Next-of-kin precedence

Legal question, NOT anything I’m directly involved in.

This question occurred to me while watching “Untold Stories of the ER”, when a patient’s wife and mother were basically at war.

If they’d had conflicting wishes regarding patient care (the patient was unconscious, so not able to make his own decisions), which one would take priority? I would think the wife would be the decision maker, in the absence of any conflicting POA documents, but I’m not certain of that.

Your hypothetical case sounds substantially like the real-life case of Terry Schiavo.

Real brief summary for you young-uns who weren’t around then:

Terry Schiavo suffered massive brain damage from a sudden cardiac arrest, and was brain-dead as a result.

Her husband fought to have the plug pulled. Her parents fought to prevent that, refusing to believe that she was really entirely brain-dead. This went on for 11 years or so (1998-2005).

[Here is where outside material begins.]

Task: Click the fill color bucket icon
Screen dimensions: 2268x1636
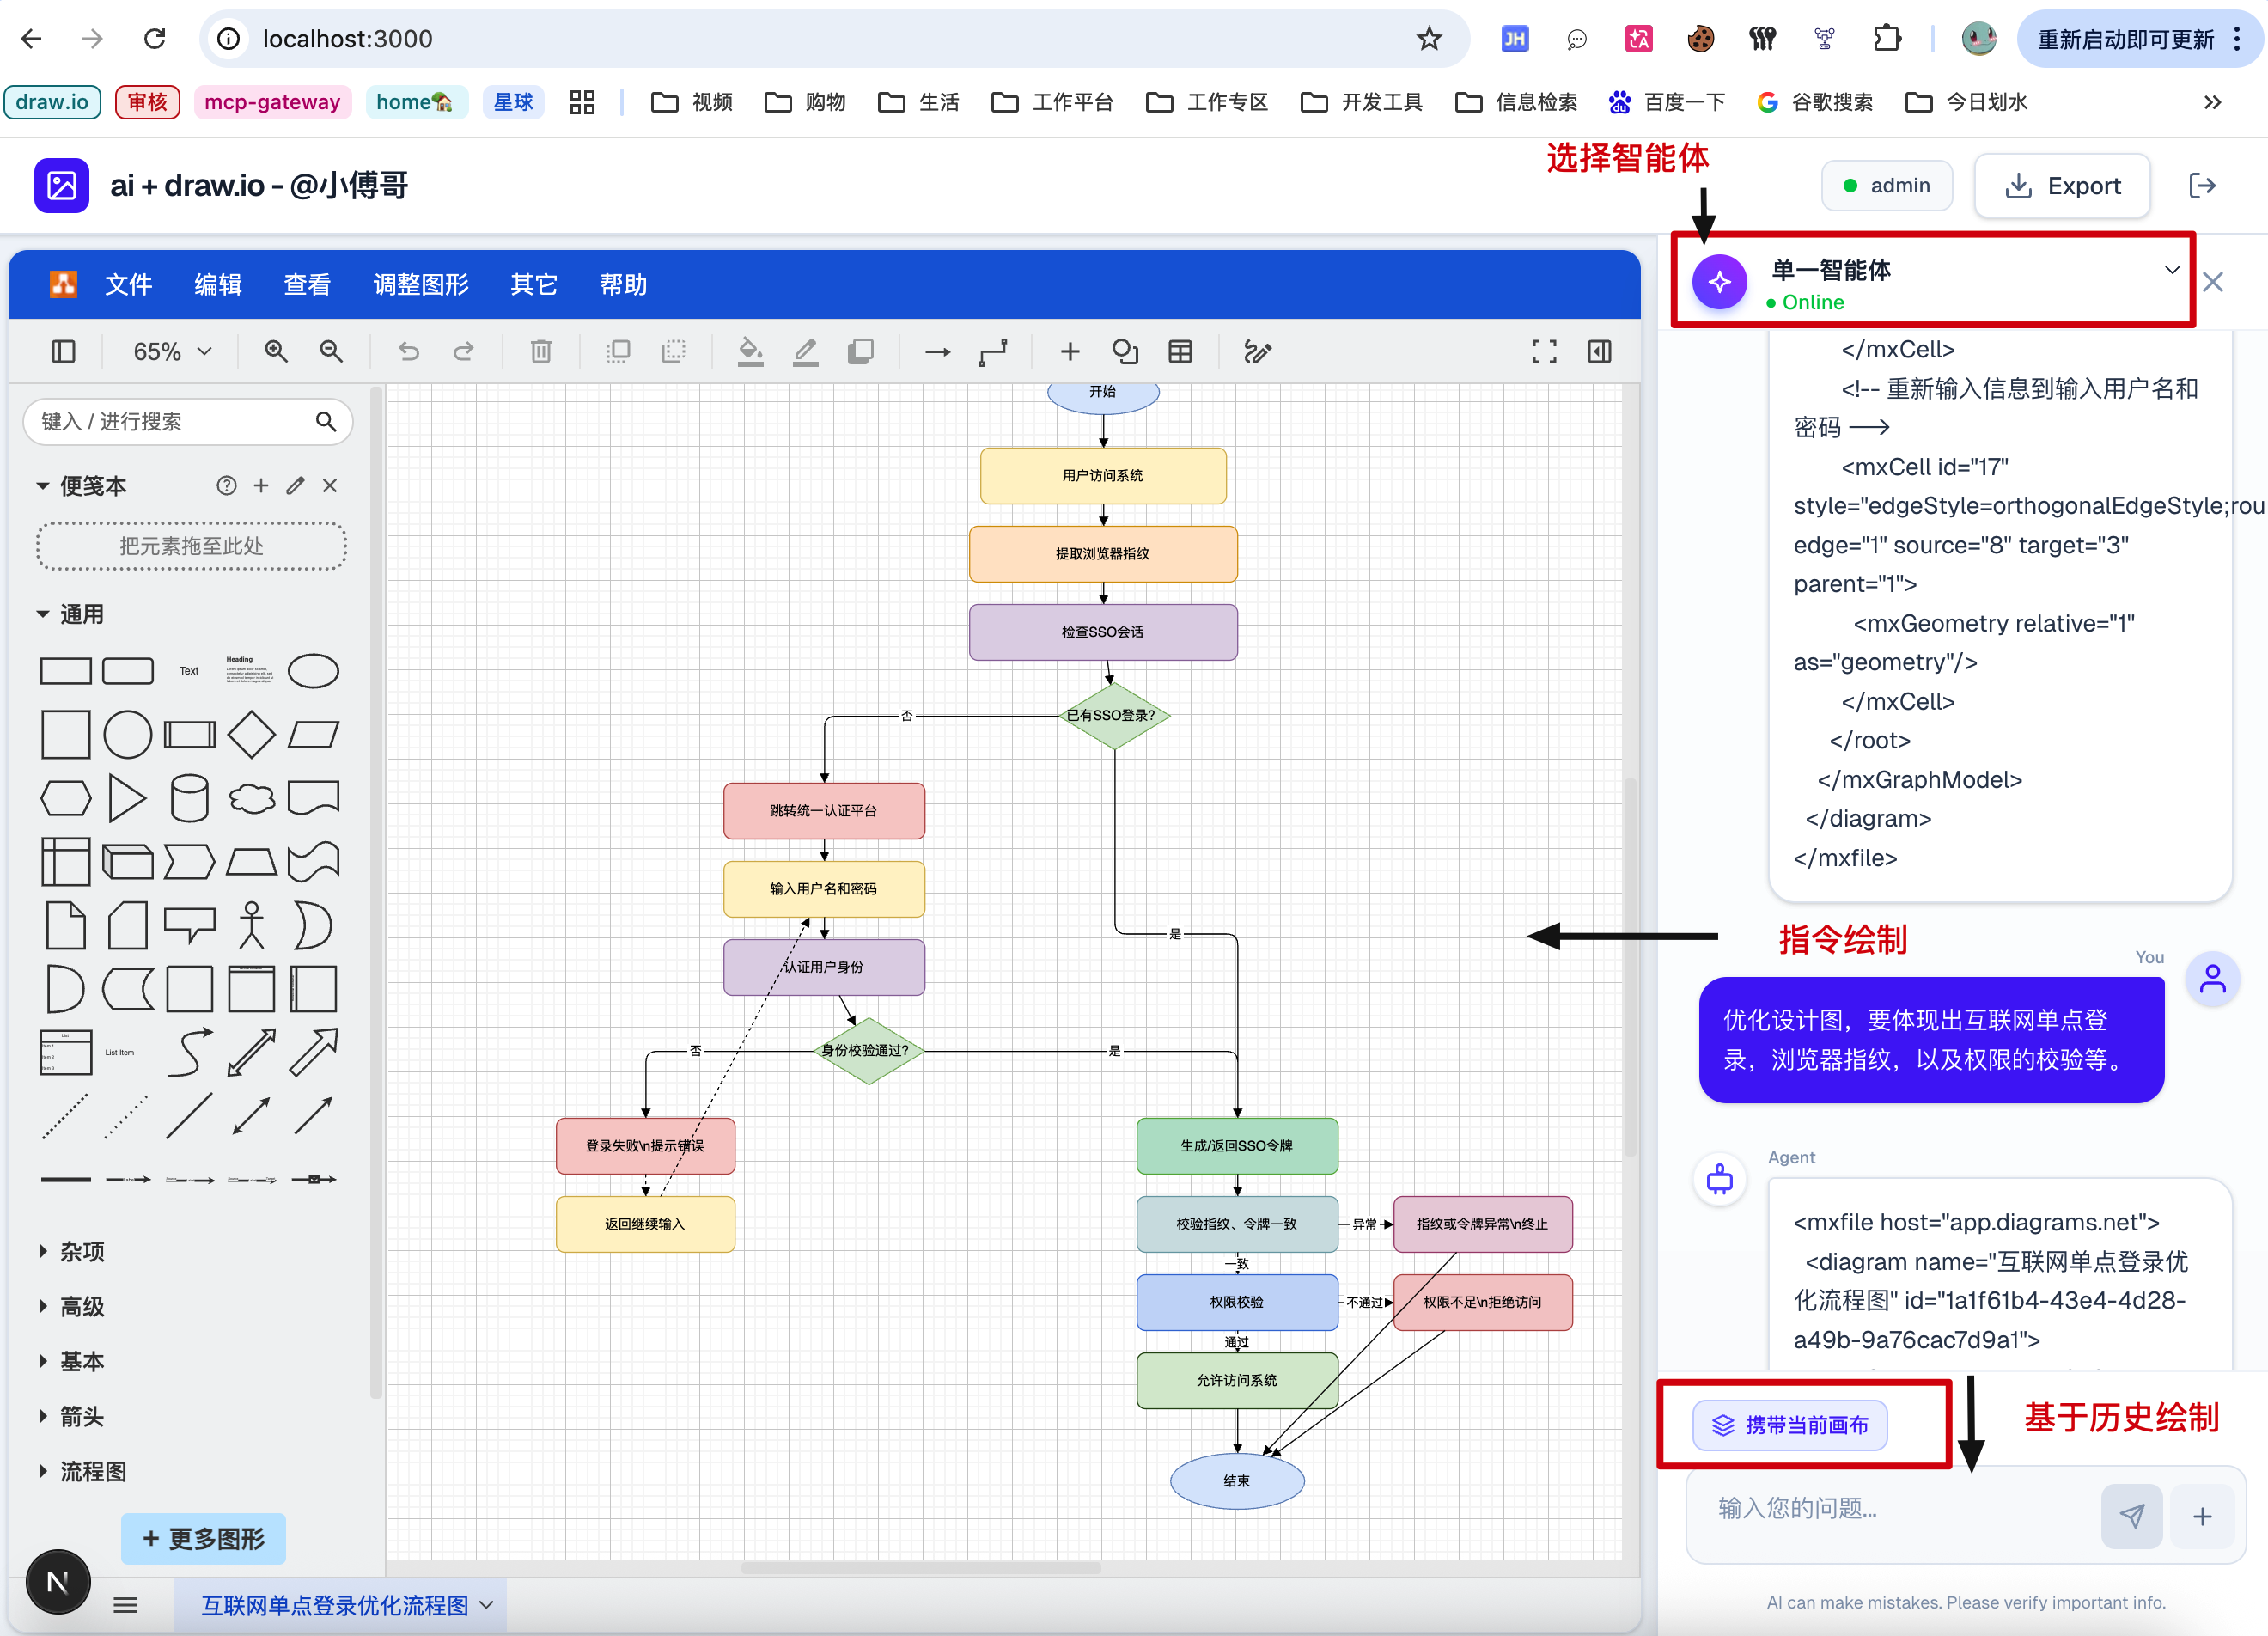Action: [750, 352]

It got messy: The case became an international cause celebre as a battle between right-to-die people and life-is-sacred people. Politicians (including some doctor-politicians, IIRC) at all levels from local to Congress jumped in with pronouncements and attempts to direct the case via new legislation, and even the Vatican issued pronouncements.

In the end, the husband prevailed and the plug was pulled. Upon autopsy, it was found that there really wasn’t much left in there.

Oops. Arithmetic failure. Seven (7) years.

I saw a similar case when I was a new graduate nurse. Husband was completely brain dead but breathing on his own although he had a trach tube in place. He had pneumonia that would just keep coming back. The wife wanted to withdraw treatment for the pneumonia. The family got involved, it bacame a very bitter thing, the family was Roman Catholic and there were priests and troops of siblings, someone called that woman a “gold digger looking for his money”. It was sad, they were a young couple in their early thirties with three young children under 7. I was away on vacation when the whole thing culminated, but apparently some of the staff were very traumatised by events.

In British Columbia it is very clear. Spouses (including common law, and of course same sex partners, because a spouse is a spouse here) Adult children. Parents. Siblings. Grandparent, grandchild, Other relatives. It gets murkier after that, but there is a ranking. Cite

Wife.

I saw that. The guy in the santa suit, right?

Wife.

Yeah, the guy in the Santa suit with the heart problems.

The wife was a bit wacky, but that mother! Glad Sonny grew a pair and told Smother Dearest to take a hike.